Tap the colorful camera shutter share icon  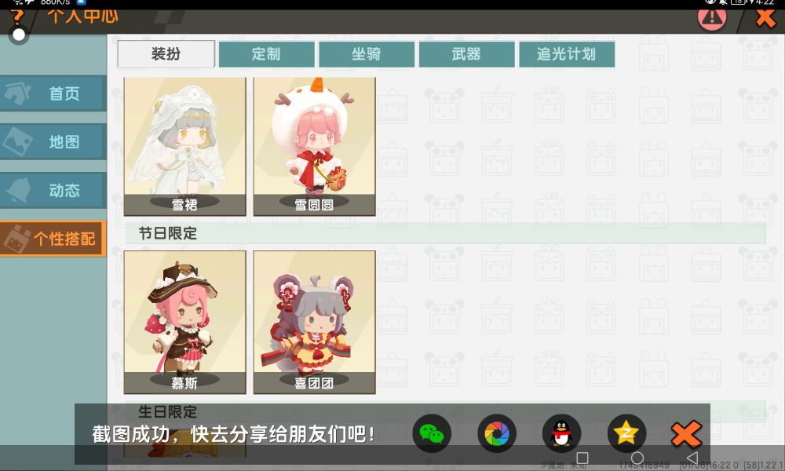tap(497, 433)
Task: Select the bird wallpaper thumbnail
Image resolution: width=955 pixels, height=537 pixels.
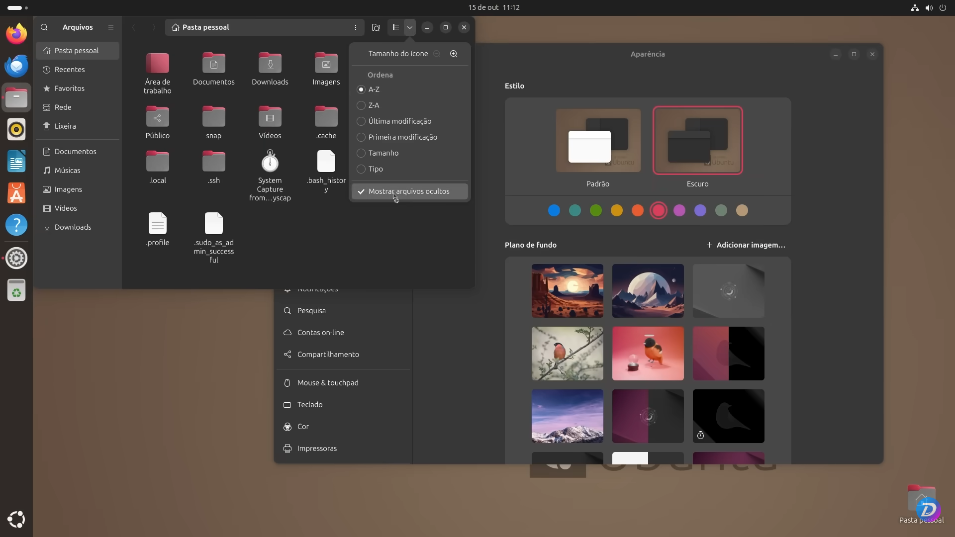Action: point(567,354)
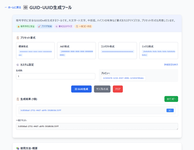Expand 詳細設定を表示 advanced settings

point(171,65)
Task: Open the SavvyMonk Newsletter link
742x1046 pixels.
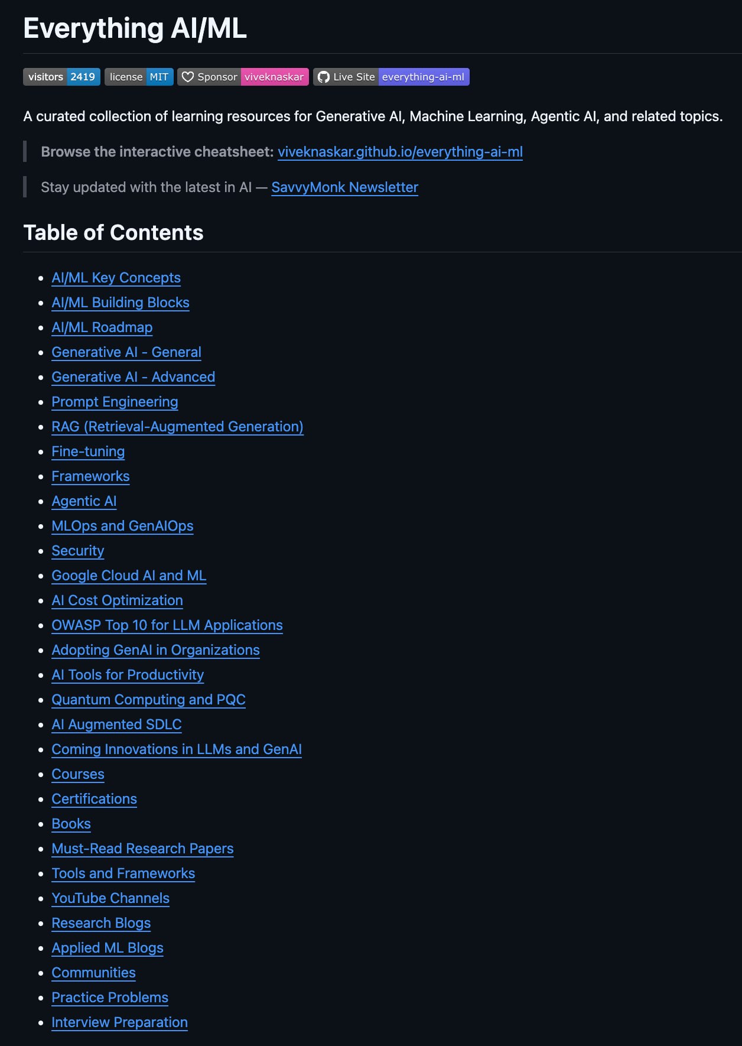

==========

### Challenge
Copy the records word for word, from the line that contains "Task: Open the SavvyMonk Newsletter link" through the end of the records, leaving the pictures out of your answer.

### Reply to the exercise
Task: Open the SavvyMonk Newsletter link
742x1046 pixels.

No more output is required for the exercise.